==== Page text
# US Taxes Advice Wanted



## rajat5000 (Jul 4, 2018)

Hi,

I am an Indian national moving to USA from Bahrain and needed help with a few tax related questions. Would be glad if anyone is able to provide some guidance or point me to online resources where i could get some more information on these topics:

1. Gifting - will i have to pay tax on cash gifts that i receive from family living outside of US? 
2. Loans to Family - is it necessary to show interest income on loans provided to family even if loan was made on the condition that there are no definite repayment terms - i may not even receive the full principal back. If i write-off the loan today but receive some repayment later, will i have to consider the full amount as income?
3. Sale of property - i own an apartment in india which is valued more than the purchase price - if i sell this apartment after moving to US, will i have to pay capital gains tax on the full gain (sale price less purchase price) or does US allow for some cost adjustment based on inflation or similar parameter? Are there any options to offset the capital gains such as buying property in the US in the same year?
========
## Job 1
Reproduce the US tax thread in full, word for word.
The US tax thread and the rows are unrelated to each other.
==== Dataset rows
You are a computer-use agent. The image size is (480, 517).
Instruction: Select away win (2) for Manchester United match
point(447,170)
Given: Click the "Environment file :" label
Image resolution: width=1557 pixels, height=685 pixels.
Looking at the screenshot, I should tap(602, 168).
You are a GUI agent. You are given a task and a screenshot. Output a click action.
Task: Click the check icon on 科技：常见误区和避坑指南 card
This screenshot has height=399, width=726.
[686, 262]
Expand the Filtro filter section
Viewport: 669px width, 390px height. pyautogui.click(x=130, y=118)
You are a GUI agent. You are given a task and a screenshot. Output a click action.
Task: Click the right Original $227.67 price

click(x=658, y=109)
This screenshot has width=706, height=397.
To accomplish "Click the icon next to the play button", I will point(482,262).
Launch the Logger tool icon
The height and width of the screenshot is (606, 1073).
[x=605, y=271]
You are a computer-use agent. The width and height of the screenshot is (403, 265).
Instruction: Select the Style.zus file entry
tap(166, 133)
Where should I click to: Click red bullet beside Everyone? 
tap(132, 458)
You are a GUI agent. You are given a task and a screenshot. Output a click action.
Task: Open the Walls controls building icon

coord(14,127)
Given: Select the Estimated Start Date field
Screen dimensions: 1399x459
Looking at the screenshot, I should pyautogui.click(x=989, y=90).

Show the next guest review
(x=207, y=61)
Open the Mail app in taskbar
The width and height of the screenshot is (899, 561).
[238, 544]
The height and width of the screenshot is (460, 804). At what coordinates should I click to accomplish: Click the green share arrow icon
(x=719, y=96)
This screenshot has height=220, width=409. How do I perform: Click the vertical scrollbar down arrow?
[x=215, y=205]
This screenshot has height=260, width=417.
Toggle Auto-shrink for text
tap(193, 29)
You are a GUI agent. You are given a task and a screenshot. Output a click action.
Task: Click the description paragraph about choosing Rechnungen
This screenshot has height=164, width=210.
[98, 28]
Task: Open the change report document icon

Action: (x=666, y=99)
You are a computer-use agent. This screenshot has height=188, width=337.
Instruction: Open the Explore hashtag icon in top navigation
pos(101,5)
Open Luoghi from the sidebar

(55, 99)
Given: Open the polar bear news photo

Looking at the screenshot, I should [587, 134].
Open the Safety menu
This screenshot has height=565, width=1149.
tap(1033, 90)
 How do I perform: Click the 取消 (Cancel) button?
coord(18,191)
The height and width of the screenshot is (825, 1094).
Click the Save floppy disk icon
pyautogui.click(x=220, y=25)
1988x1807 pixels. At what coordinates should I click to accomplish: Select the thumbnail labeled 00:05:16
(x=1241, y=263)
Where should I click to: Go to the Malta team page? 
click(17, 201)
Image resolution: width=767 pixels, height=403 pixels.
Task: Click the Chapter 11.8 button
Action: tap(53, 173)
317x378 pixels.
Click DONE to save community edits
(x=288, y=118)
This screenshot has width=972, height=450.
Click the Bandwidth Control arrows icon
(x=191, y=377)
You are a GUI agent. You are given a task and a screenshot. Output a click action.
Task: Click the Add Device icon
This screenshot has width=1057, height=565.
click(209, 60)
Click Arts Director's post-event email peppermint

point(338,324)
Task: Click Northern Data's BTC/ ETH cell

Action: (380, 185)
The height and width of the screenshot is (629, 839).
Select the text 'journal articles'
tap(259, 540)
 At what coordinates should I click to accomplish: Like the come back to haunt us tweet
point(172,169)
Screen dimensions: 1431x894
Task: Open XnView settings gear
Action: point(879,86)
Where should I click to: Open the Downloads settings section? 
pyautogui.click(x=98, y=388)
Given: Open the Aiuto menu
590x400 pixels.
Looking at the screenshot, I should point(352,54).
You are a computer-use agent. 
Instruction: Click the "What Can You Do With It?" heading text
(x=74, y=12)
========
## Job 2
Return every line of the rows that contains the word "Instruction", matching its case.

## Written reply 1
# US Taxes Advice Wanted



## rajat5000 (Jul 4, 2018)

Hi,

I am an Indian national moving to USA from Bahrain and needed help with a few tax related questions. Would be glad if anyone is able to provide some guidance or point me to online resources where i could get some more information on these topics:

1. Gifting - will i have to pay tax on cash gifts that i receive from family living outside of US? 
2. Loans to Family - is it necessary to show interest income on loans provided to family even if loan was made on the condition that there are no definite repayment terms - i may not even receive the full principal back. If i write-off the loan today but receive some repayment later, will i have to consider the full amount as income?
3. Sale of property - i own an apartment in india which is valued more than the purchase price - if i sell this apartment after moving to US, will i have to pay capital gains tax on the full gain (sale price less purchase price) or does US allow for some cost adjustment based on inflation or similar parameter? Are there any options to offset the capital gains such as buying property in the US in the same year?

## Written reply 2
Instruction: Select away win (2) for Manchester United match
Instruction: Select the Style.zus file entry
Instruction: Open the Explore hashtag icon in top navigation
Instruction: Click the "What Can You Do With It?" heading text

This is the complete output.